I’ve worked closely with women my entire professional life.
My first (and best) boss was a woman. Women made up my entire team when I ran the entrepreneurship center at DePaul. Of course, my co-founder in Junto is a woman and, for a few years, most of our team consisted of women.
Beyond that, I grew up with a working mom, have been married to a successful career woman for nearly 25 years, and have two college-age daughters with ambitious career plans.
Needless to say, I’ve had many conversations with women about their careers and professional lives. But none of that prepared me for the delightful surprises I’m experiencing as our efforts with JuntoWomen unfolds.
Last week was our second Quarterly Gathering, attracting nearly 30 women from Alumni companies and Program Partners. Including last year’s pilot program, we’ve now held ten JuntoWomen sessions. And while I haven’t been in the room for any of them, I’m learning a great deal from the planning and prep work our team does, the exchanges with our facilitators, the verbal feedback from participants, and their evaluations on the sessions.
At this point, three distinct things stand out.
We must intentionally create spaces in business for women and other gender identities to have their conversations. I’m learning that because the business world is still male-heavy, spaces for men-only and mixed-gender conversations are organically created. But because few companies of size have no men at all, leaders (and support organizations like Junto) have a responsibility to create safe spaces for everyone to be engaged in conversations that are private, meaningful, and relatable.

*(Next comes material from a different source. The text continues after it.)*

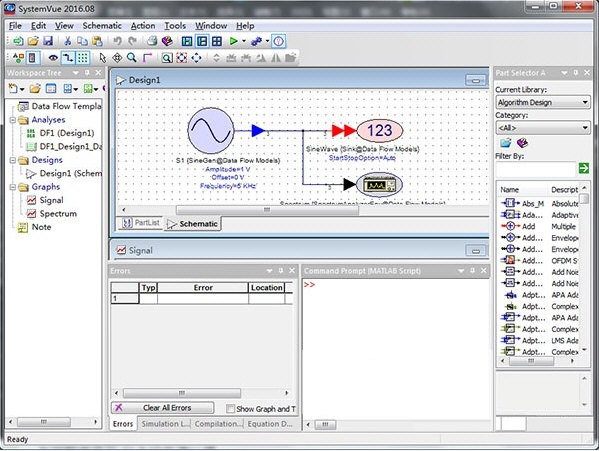The image size is (599, 451).
Task: Click the Print icon in toolbar
Action: (x=152, y=41)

The kinship of female identity is a source of inspiration. I’m learning that, despite gender equality advances over the decades, many women continue to want role models, deeply appreciate shared experiences from those who have walked in their shoes, and thirst for a safe space to have conversations they otherwise can’t, don’t, or wouldn’t have.
Women naturally integrate business with humanity. I’m learning that through the topics that are being covered in sessions, all of which have been brainstormed by the participants. Last week’s gathering was on Finding Strength & Conviction in Voice & Tone. And earlier topics included Leading Our Way, Navigating Inferiority/Superiority Dynamics, Crafting a Public Persona, and Being a Business Leader Not a Business Woman or Man.
As I’ve shared with many members of the JuntoTribe, I haven’t been as excited about any initiative as JuntoWomen since our launch nearly seven years ago. Admittedly, it’s been nerve-wracking since I’m not in any of the sessions. But the other thing I’m learning is the power of letting go of something that so many other people are deeply passionate about.